No one from the Palestinian Authority or Hamas has commented on the teenagers' whereabouts.
Secretary of State John Kerry said there were indications pointing to Hamas involvement, but that the U.S. is still seeking details on who is responsible.
If Israeli assertions about Hamas involvement are confirmed, it is likely to inspire more opposition in Congress to continued U.S. aid to the Fatah-Hamas-backed unity government, said Nathan Thrall, a Middle East analyst with the International Crisis Group.
Mr. Thrall added that Mr. Kerry's statement didn't appear to signal any immediate change in administration policy to continue working with the new Palestinian cabinet, which is composed of technocrats who aren't activists in political parties. The U.S. has said it will monitor the Palestinian government to ensure there is no Hamas involvement.
Israeli security officials said that since the start of the year, there had been dozens of attempted kidnappings foiled by security services. Israelis fear that the purpose of the attempt is to force the government into releasing some of the 5,000 security prisoners and detainees in Israeli jails. In recent weeks, dozens of Palestinians have been on a hunger strike to protest Israel's policy of holding hundreds without trial in administrative detention.
"The kidnapping confronts Israel with a complex security test. In the five years since returning to power, Netanyahu hasn't faced many challenges like this," wrote Amos Harel, the military commentator for the Haaretz newspaper. "In an area where Israel enjoyed de facto control, like the West Bank, Netanyahu will prefer a rescue operation to prolonged negotiations.'
Friends of Masters Yiftach and Frenkel, both 16, and Mr. Shaar, 19, said they were making their way home from religious seminaries in the West Bank on Thursday evening. An educator at the settlement high school where two of the youths are enrolled said students saw the three teens get in a car headed for Tel Aviv.

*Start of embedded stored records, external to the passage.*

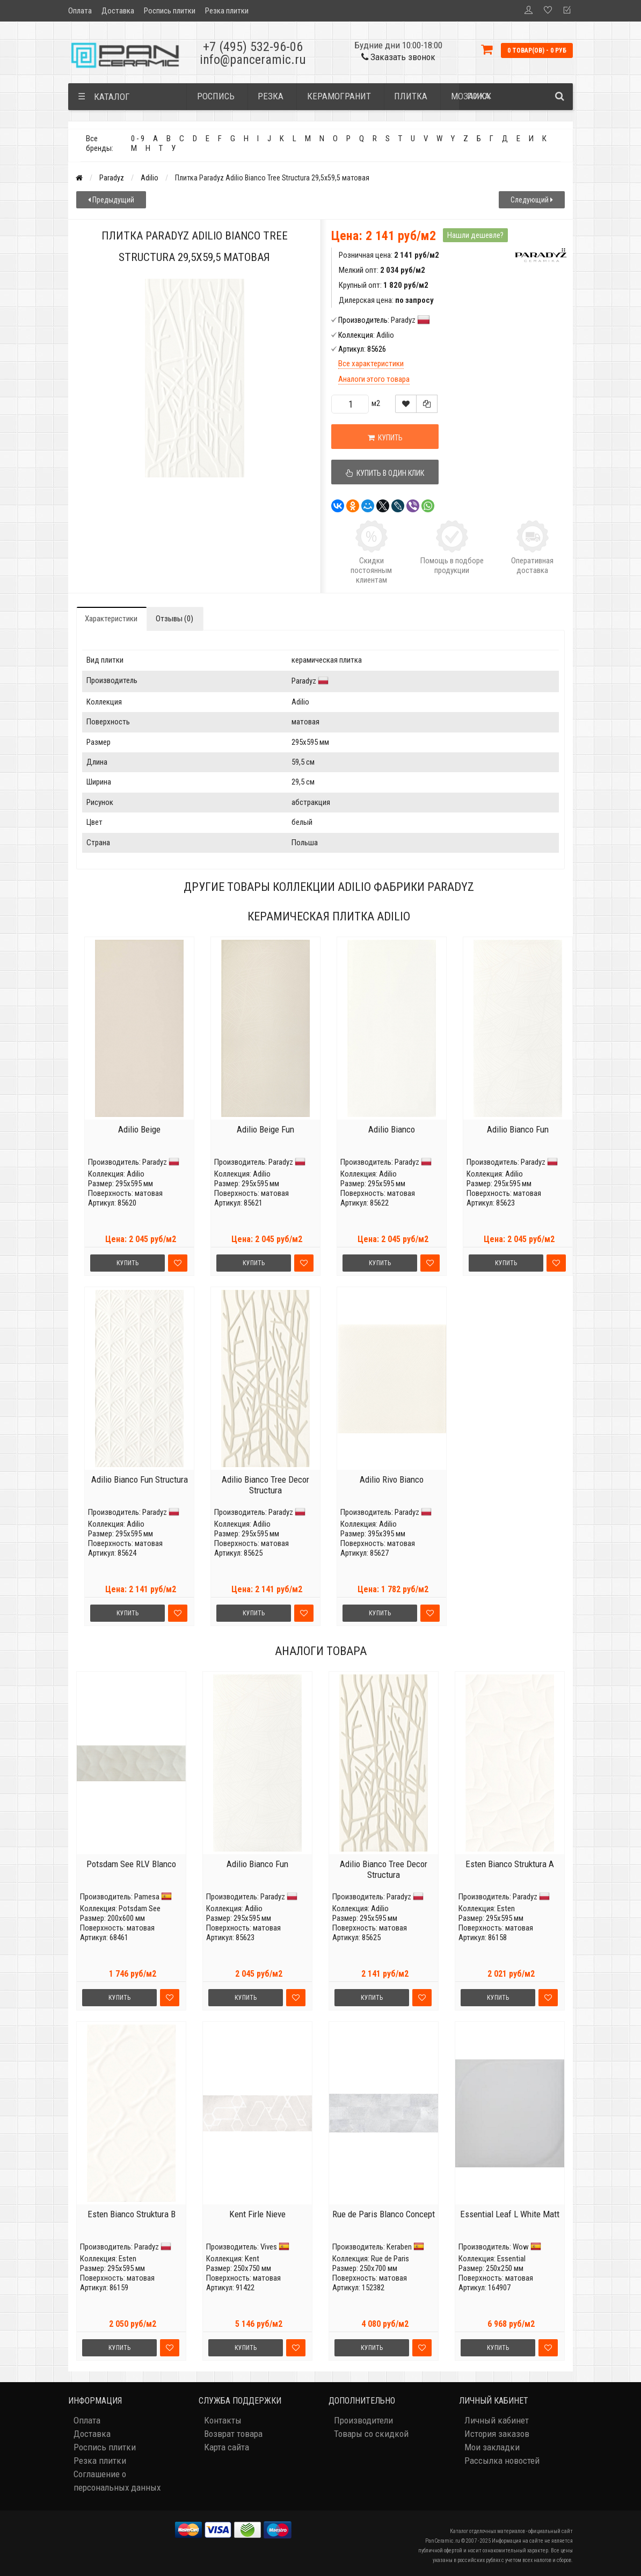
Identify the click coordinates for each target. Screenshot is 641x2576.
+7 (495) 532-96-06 (253, 46)
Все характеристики (371, 363)
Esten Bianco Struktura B (132, 2214)
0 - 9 (137, 138)
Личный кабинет (496, 2420)
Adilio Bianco (391, 1129)
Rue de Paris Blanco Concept (383, 2214)
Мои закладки (492, 2447)
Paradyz (111, 177)
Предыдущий (111, 199)
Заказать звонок (398, 57)
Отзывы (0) (174, 618)
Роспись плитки (169, 11)
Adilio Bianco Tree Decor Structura (265, 1485)
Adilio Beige (139, 1129)
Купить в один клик (385, 473)
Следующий (532, 199)
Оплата (80, 11)
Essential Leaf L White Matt (509, 2214)
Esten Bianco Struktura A (509, 1864)
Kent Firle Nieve (257, 2214)
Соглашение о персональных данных (117, 2481)
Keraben (399, 2247)
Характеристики (111, 618)
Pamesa (146, 1897)
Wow (521, 2247)
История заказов (496, 2433)
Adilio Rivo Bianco (392, 1479)
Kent (252, 2258)
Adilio (149, 177)
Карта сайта (226, 2447)
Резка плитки (227, 11)
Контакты (223, 2420)
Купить (385, 437)
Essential (511, 2258)
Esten (506, 1908)
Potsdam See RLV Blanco (131, 1864)
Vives (268, 2247)
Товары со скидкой (371, 2433)
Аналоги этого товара (374, 379)
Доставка (117, 11)
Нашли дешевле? (475, 235)
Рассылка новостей (502, 2460)
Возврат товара (233, 2433)
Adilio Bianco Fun (518, 1129)
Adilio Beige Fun (265, 1129)
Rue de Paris (390, 2258)
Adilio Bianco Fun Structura (139, 1479)
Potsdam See (140, 1908)
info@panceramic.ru (253, 59)
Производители (363, 2420)
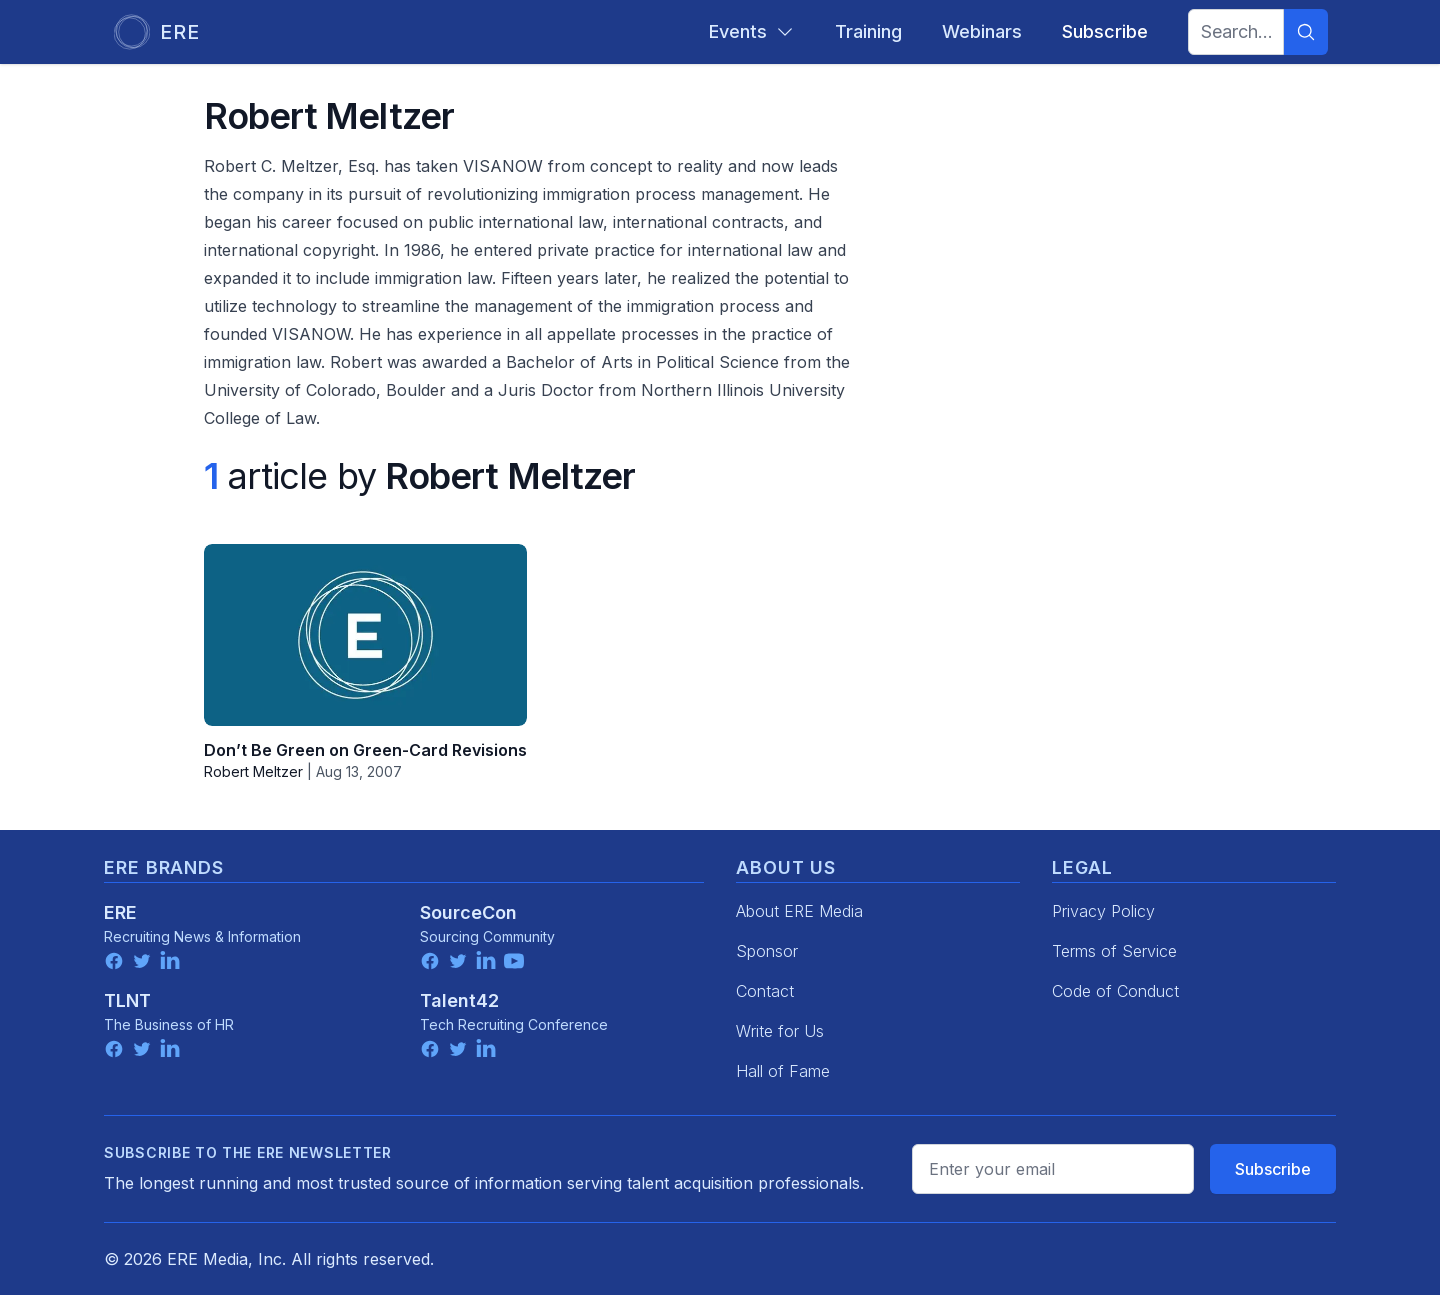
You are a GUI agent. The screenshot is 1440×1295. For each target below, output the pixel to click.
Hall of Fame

Large numbers of Israeli forces have been conducting a manhunt for the missing students, going house to house and shutting roads in and around Hebron, a Hamas stronghold in the West Bank. Israeli security forces have also erected checkpoints around the Gaza Strip and limited passage at a Gaza-Israel crossing point for fear the teens might be smuggled into the enclave controlled by Hamas.
The alleged abduction has stirred traumatic memories in Israel of the ordeal of Gilad Shalit, a 19-year-old soldier who was abducted from the Israeli border in 2006 and held in Gaza by Hamas for five years before being released in return for more than 1,000 Palestinian prisoners. The incident also recalled the abduction of Nachshon Wachsman, a soldier kidnapped in central Israel nearly 20 years ago and held in the West Bank by Hamas before being killed in a failed commando raid.
Israeli television showed footage of Israelis at the seminaries where the boys studied holding special prayer services for the boys' safety. In a sign of potential pressure on the government, thousands of Israelis gathered for prayer at the Western Wall plaza in Jerusalem and hundreds in Tel Aviv's Rabin Square. Speaking to the crowd in Tel Aviv, Former chief Rabbi Yisrael Lau said, "Don't wait, God forbid, like with Gilad Shalit."